Tasks to complete:
a. In the holiday post, by what time was the engraved ornament finished?
b. Please turn the paragraph of the holiday post that begins "The holiday basket drive in my kids' school" into a short bulleted list that keeps its main facts.

Source passage:
##############################

Friday, December 23, 2011

One kind deed after another. Yes, it's a sappy holiday post

I was bumming.
Big time.
The memorial ornament I had ordered for my aunt had finally arrived late last week, too late for me to make the hour’s drive to the mall to have it engraved. I would have to wait until Monday and then mail it Tuesday, risking that it would arrive after the holiday.
Then I remembered the local contractor who does engraving on the side.
I called him that evening and left a message, telling him how important this was to me.
I held out little hope.
Why should he care? He didn’t know me and it was almost Christmas. Most everyone is overwhelmed during the Christmas season and this guy had a contracting business to worry about as well.
So I was thrilled when he returned the call at 7 a.m. the next day, telling me to leave it in his drop box as soon as possible.
And I was stunned when the ornament was finished by 2 p.m.
But that's how this holiday season has gone.
It's been amazing really.
In this time of high unemployment, nationwide protests and political childishness and I would expect ... well ... depression. I would expect people to be less kind than usual, more bitter, less generous with their time, energy and good will.
Grumpy.
Yet I look at my Facebook page and see links to articles about someone who paid off gifts people put on layaway. A friend posted that someone ahead of her in a drive-thru paid for her meal. She was so tickled that she planned to do the same for someone else.
Her story inspired others to follow suit.
The holiday basket drive in my kids' school raised so much money this year they were able to buy staples to fill voids in recipients' pantries. A woman ahead of me at the Post Office gave another woman the extra change she needed for postage, saving her a trip to her car.
It's just been one kind deed after another.
I first became aware of it -- really aware -- when I left a toy for my son on the bottom rack of my cart in the parking lot at Target. I didn’t remember until the next day when I was sorting gifts. I didn’t dare even dream I’d ever get it back.
Someone could easily have swiped it.
Even if it had been found, what were the chances Target employees would have held onto it for me? Why bother? It would have been easier to put it back on the shelf. Besides, I couldn't find the receipt. I wouldn't be able to prove anything without the receipt.
I called anyway.
It was waiting for me at customer service.
No hassles.
No suspicions.
Just smiles and holiday wishes.
A few days later, I finally came up with a decent gift idea for my father.
I'd been struggling for a while.

##############################

Data entries:

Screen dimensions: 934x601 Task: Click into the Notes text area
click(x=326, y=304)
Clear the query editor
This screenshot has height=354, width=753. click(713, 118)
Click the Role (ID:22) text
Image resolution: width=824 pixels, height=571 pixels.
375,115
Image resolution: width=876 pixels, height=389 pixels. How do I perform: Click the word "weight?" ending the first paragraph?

##############################

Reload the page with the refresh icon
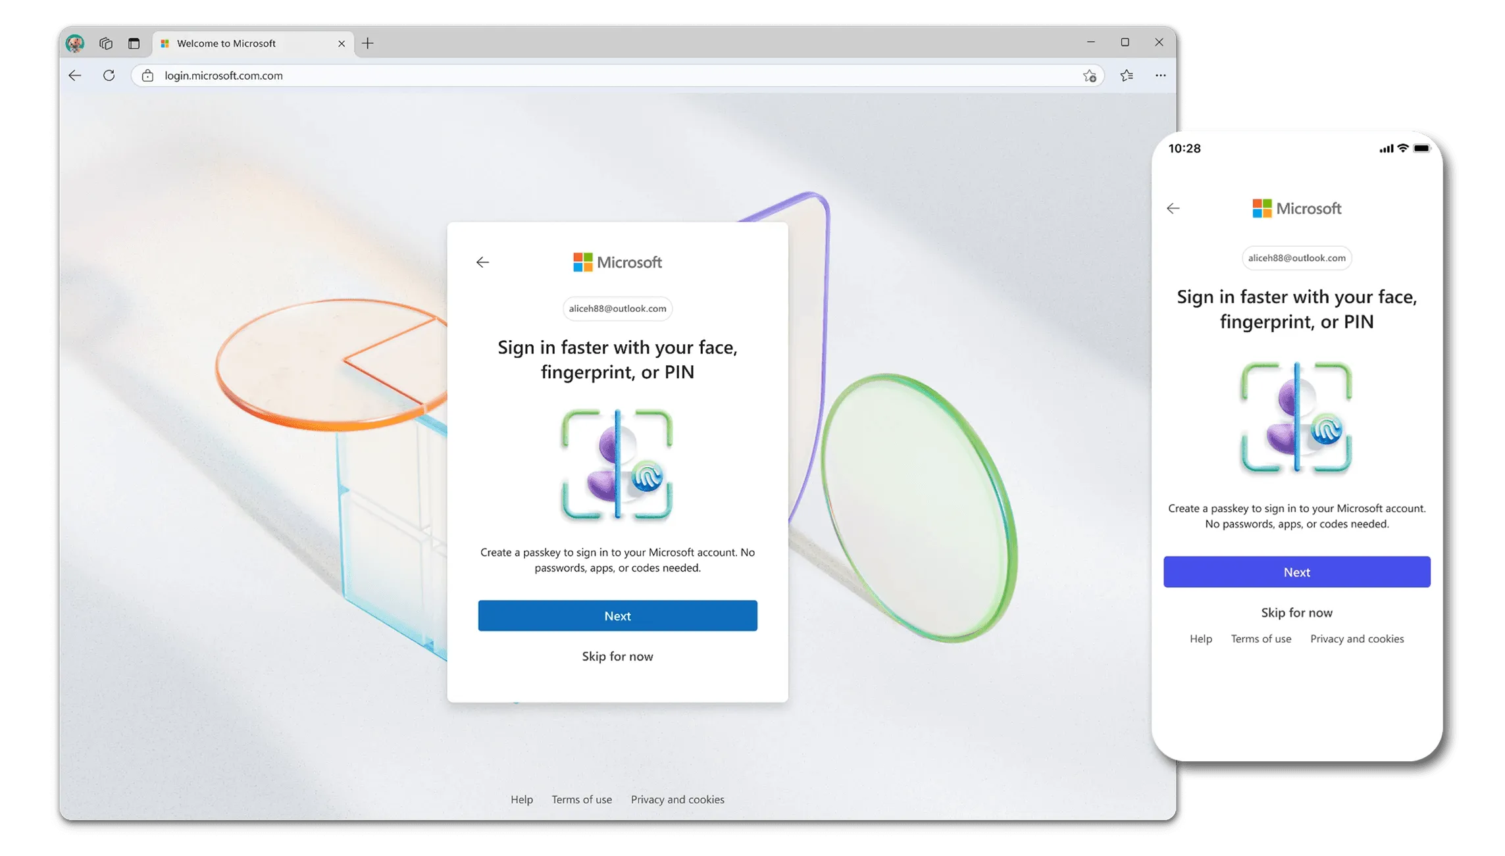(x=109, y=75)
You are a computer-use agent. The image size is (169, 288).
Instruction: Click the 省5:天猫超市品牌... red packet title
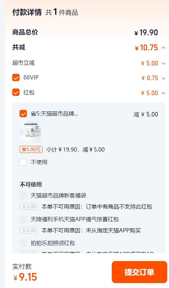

##############################

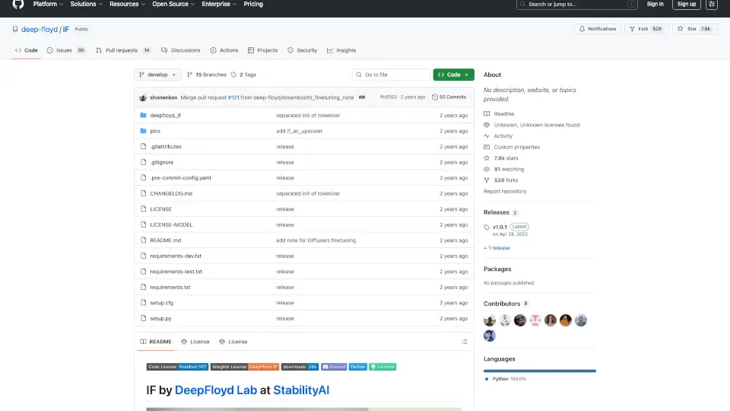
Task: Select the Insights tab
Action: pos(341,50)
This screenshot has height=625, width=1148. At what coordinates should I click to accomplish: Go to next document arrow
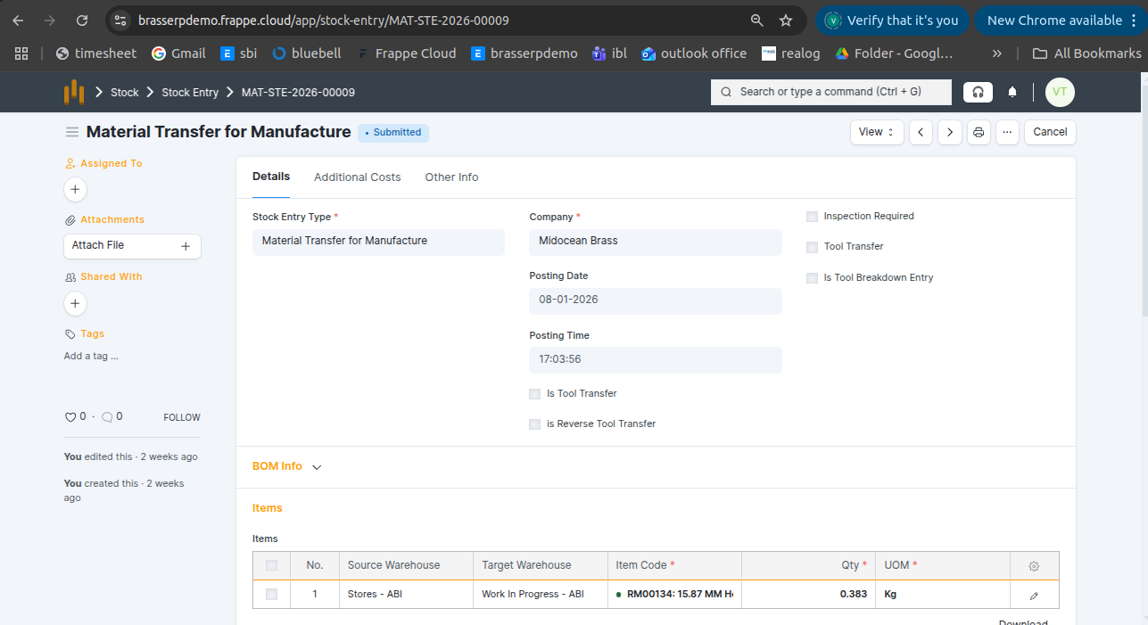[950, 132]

##############################

Solutions for each task:
a. By 2 p.m.

b.
- The holiday basket drive at the writer's kids' school raised so much money this year that it could buy staples to fill voids in recipients' pantries.
- At the Post Office, a woman ahead of the writer gave another woman the extra change she needed for postage, saving her a trip to her car.